Our Upper Cottonwoods meteogram from the 0600 UTC NAM forecast illustrates the situation for the mountains. The forecast is holding up well so far with a temperature of 32˚F on Mt. Baldy, similar to observed. Temperatures decline slowly through this evening, rise a bit overnight, and decline again tomorrow morning through early afternoon. This complex temperature evolution reflects the fact that the trough is both digging to our west and intensifying, which results in a situation whereby we transition back into warmer southeasterly or southerly flow early tomorrow. Basically, it's a mess.
Thus, I expect snow levels to drop through this evening, perhaps to about 8000 feet, but rise again late tonight or early tomorrow morning. There are large error bars on this, however, and here's why.
Model soundings for Alta such as the one below, valid 0800 UTC (0200 MDT) tonight, show a very deep layer in which the temperature is 0ºC. This is the sort of thing that can happen in the Cascades when the precipitation rates are high. Think of it as the ice cube effect. Mother Nature dumps a ton of snow very quickly, and the atmosphere cools to 0ºC, much like throwing ice cubes into your cocktail. I'm never sure whether or not to count on these sorts of details in the model forecast as they are dependent on many factors. However, if it were to happen, the snow level will lower perhaps more than expected. If it doesn't, well it will be high. Regardless, the snow in such a layer tends to be wet and sticky .
The NAM is quite generous with water totals, producing 2 inches through noon Saturday. Our algorithms suggest that equates to about 12 inches of snow at 9700 feet. Cascade concrete for sure.
This is, however, a very difficult precipitation amount forecast for several reasons. One is that it is dependent on the track and intensity of the wobbly trough. Another is that we're going to see a lot of pop-up showers and thunderstorms which can't be pin pointed. As a result, the SREF shows remarkable forecast plume spread at Alta-Collins.
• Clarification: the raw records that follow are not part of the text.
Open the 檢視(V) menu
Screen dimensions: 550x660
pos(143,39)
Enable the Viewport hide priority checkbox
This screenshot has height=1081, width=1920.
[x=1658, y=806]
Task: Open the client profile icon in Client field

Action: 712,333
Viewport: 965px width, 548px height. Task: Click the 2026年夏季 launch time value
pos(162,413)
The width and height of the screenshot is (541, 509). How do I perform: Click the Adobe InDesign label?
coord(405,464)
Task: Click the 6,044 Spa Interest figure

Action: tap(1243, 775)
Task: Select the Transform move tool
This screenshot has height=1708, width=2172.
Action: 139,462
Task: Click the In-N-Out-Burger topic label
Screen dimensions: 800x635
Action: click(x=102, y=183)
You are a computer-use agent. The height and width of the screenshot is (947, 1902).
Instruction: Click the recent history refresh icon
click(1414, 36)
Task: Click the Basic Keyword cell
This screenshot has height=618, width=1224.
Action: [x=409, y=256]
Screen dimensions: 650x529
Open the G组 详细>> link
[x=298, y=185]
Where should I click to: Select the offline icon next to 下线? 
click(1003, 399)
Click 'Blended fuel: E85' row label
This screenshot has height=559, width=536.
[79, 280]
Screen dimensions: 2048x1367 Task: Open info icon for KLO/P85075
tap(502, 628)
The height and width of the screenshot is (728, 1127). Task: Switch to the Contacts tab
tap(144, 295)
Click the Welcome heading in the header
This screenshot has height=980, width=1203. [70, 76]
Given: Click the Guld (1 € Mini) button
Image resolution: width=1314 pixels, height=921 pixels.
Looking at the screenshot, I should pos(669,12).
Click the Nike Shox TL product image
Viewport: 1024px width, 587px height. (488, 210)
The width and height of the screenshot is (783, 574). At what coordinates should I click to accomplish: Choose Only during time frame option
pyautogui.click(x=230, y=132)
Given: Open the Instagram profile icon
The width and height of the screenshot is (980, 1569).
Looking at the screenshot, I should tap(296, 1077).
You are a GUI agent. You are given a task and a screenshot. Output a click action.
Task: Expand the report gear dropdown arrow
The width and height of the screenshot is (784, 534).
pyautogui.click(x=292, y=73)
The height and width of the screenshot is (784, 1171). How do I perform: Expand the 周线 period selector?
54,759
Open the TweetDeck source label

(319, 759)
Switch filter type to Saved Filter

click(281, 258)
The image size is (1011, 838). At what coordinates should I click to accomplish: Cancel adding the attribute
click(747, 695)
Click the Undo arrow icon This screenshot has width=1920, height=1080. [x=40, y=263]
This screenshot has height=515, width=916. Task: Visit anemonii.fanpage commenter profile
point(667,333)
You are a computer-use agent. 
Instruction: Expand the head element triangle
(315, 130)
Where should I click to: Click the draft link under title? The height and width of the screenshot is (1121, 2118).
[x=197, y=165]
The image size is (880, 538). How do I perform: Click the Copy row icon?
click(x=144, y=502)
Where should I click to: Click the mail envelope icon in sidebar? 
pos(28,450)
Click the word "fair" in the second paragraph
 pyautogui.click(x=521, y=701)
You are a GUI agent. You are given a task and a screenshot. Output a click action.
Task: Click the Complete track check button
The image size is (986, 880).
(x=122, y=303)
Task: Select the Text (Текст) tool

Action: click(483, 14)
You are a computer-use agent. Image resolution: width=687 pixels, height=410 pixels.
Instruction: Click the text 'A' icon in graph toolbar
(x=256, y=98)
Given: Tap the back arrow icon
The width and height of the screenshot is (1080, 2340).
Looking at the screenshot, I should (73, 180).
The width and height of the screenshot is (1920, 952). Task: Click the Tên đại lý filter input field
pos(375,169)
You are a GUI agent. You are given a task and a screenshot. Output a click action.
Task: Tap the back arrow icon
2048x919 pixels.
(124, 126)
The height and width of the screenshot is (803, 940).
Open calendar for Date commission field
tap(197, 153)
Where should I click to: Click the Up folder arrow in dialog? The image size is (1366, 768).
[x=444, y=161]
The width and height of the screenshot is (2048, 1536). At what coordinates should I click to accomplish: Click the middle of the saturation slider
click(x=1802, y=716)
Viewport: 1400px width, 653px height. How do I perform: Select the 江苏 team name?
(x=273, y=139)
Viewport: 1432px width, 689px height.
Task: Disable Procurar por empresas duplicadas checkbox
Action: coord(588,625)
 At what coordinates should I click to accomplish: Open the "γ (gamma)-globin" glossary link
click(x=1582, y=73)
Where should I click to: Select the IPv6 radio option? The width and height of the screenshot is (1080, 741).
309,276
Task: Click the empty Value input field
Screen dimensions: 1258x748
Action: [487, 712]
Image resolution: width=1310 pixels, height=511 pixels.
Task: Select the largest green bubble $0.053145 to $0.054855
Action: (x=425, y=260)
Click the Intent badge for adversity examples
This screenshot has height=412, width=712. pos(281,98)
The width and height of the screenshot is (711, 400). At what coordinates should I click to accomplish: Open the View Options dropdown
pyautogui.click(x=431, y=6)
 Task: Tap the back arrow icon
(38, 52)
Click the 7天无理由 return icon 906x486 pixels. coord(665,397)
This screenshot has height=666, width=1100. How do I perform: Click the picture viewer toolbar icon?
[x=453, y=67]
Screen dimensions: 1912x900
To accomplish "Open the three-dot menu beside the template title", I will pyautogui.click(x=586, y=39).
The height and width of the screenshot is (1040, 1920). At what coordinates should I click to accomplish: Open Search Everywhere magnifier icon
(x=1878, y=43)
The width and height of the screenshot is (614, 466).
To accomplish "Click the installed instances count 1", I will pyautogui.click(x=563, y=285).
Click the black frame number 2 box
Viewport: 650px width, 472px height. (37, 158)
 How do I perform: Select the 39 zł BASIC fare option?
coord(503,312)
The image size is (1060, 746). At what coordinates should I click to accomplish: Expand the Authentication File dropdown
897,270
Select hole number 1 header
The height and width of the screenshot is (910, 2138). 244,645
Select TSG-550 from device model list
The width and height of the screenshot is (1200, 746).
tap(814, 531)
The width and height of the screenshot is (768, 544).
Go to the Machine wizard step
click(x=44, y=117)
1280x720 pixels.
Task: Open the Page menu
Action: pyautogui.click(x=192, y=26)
Thus, this might be the most wishy-washy post I've done. I expect precipitation, possibly heavy at times, in the central Wasatch. I also expect the snow to be high density. I'm not sure about precipitation totals, other than ruling out low amounts, or snow levels. The best option in a pattern like this is to be ready to go in the morning, set the alarm, pull up the Alta-Collins ob (http://mesowest.utah.edu/cgi-bin/droman/meso_base.cgi?stn=cln) when it goes off, and either go back to sleep or jump in the car depending on what you see. May powder? I don't think so. Creamy crud? Maybe, if the trough delivers enough snow tonight. Otherwise, there's always yardwork.